The event began as a part of the nature center’s Living History Saturdays. On those Saturdays, staff would showcase how people harvested and used sugar cane in the 1800s. Now, it has become an annual event for families to get a sneak-peak into what life would have been like in 19th century Gainesville, especially if they’d had a sweet tooth.

Volunteers and employees alike dressed in period clothing and demonstrated everyday tasks of a 19th-century sugar cane farmer. The Morningside Nature Center’s farm is a period-accurate recreation, with sugar cane growing in the fields, a rehabilitated cabin from the 1840s sitting on the grounds and a barn comprising of both old and new materials tucked in the corner. Demonstrations during the fest included sugar cane shucking, carving and ultimately boiling.

“It’s really very educational,” Linda Demetropoulos, the city’s nature operations manager, said. “It takes people back to a time, a much simpler time, the 1870s.”

Demetropoulos explained that the sugar cane crop was often a part of people’s farms in Gainesville. Often around November of each year, people would harvest their sugar cane. They would use the sugar cane as a sweetener for their foods for the entire year.

All the cane syrup sold at the fest derives from the recreated farm, aside from some donations from other sugar cane growers in the area.

“We are very fortunate, and it always works out this way,” said Demetropoulos, “Where people will call us up and they say, we’ve got a bumper crop of sugarcane, ... Can you guys use it?”

The answer is always yes, Demetropoulos said.

Besides the volunteers and workers set up around the farm, folk musicians were also a part of the fest. People attending the event could hear the traditional sounds of bluegrass throughout the festival, serving as a backdrop at times, and at other times, as the main event.

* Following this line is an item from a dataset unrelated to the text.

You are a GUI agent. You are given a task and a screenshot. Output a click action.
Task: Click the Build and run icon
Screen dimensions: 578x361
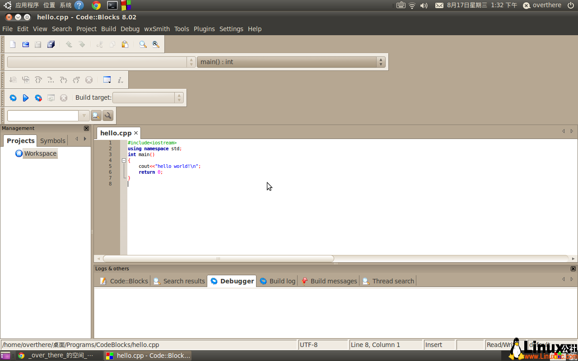[38, 98]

The Cane Boil & FiddleFest held a youth fiddle contest in the morning and for the rest of the day after, different musical groups would take the stage to perform.

Each year, the free event welcomes around 1,000 people from all over Alachua County. The event organizers used to charge admission, but now they only take donations. Demetropoulos said the Friends of Nature Parks were a big help in putting on the event.

“They get all the musicians and they do other good things for our nature parks all year,” she said. “So, these donations that are accepted today will go directly back into this event to fund it in the future.”